O Supremo Tribunal Federal já tem, por sinal, uma decisão que considerou inconstitucional uma emenda constitucional de 1993, que autorizou a União a instituir o Imposto Provisório sobre Movimentação Financeira, o IPMF, porque feria o artigo 150 da Constituição, que determina que um imposto não pode entrar em vigor no mesmo exercício em que é criado. Segundo a decisão do Supremo, a emenda constitucional violou os seguintes princípios: o da anterioridade individual do contribuinte; segurança jurídica e os direitos individuais.

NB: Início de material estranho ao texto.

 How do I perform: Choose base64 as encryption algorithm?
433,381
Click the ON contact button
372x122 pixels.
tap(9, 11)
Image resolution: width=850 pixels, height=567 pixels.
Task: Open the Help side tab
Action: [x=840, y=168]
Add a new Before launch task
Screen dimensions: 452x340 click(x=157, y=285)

Por isso o IPMF passou a ser CPMF, deixando de ser imposto e virando contribuição. Esse critério vale também para as leis eleitorais, segundo o entendimento de juristas. No caso do imposto, ele não pode vigorar no mesmo exercício. No caso da lei eleitoral, ela não pode ser alterada a menos de um ano da eleição. O ambiente da Ordem dos Advogados do Brasil é completamente contrário às mudanças nas regras eleitorais fora do prazo. Na XIX Conferência Nacional dos Advogados, realizada recentemente em Florianópolis, o presidente da OAB, Roberto Busato, disse que o artigo 16, que trata das mudanças eleitorais, "é de suma importância para que todos tenham conhecimento das regras e prazos estabelecidos para a realização das eleições".

Para ele, mudá-la agora "seria inadequado no quadro em que vivemos, de profunda decepção com a conduta moral de parte dos representantes do povo no Congresso. E mais, seria um ataque à Constituição Federal". A coordenadora do Fórum pela Moralidade Eleitoral, promovido pelo Conselho Federal da Ordem dos Advogados do Brasil, Carmen Lúcia Rocha, tachou de "uma fraude" a proposta de mudança do artigo 16 da Constituição que está em discussão no Congresso.

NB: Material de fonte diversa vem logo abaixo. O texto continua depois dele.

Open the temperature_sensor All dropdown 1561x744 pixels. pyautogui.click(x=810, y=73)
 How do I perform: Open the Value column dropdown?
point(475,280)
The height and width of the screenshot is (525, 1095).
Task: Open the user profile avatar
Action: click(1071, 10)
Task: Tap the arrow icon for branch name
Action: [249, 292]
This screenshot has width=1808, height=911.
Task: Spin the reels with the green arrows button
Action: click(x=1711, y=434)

"No Brasil, o que precisamos é aplicar a Constituição, está na hora de sedimentar as instituições e realmente resolver um Estado no qual o direito prevaleça inteiramente", acrescentou Carmen Lúcia, que é também membro da Comissão de Estudos Constitucionais da OAB Nacional e está preparando um relatório sobre o tema para uma apreciação do Conselho Federal da OAB. Também o jurista Fábio Konder Comparato, ao falar sobre o processo eleitoral que levou à eleição de Aldo Rebelo para a presidência da Câmara, afirmou que o Congresso está inteiramente descolado da realidade, e previu a revolta do povo contra "essa fraude generalizada".

Por trás de toda essa polêmica, há duas questões cruciais: a preservação da segurança jurídica no país, que estaria em xeque caso fosse possível mudar as regras legais sempre que houvesse um interesse de grupos ou do próprio governo; e a intenção do governo de mudar o foco da discussão política, colocando em primeiro plano as reformas eleitorais. A discussão de novas regras às vésperas das eleições gerais de 2006 tende a monopolizar os interesses individuais dos parlamentares, o que ajuda a criar compromissos políticos e a esvaziar a crise em que o governo se debate há quatro meses.

Deixo vocês por quinze dias em boas mãos, com a Helena Chagas. Até a volta.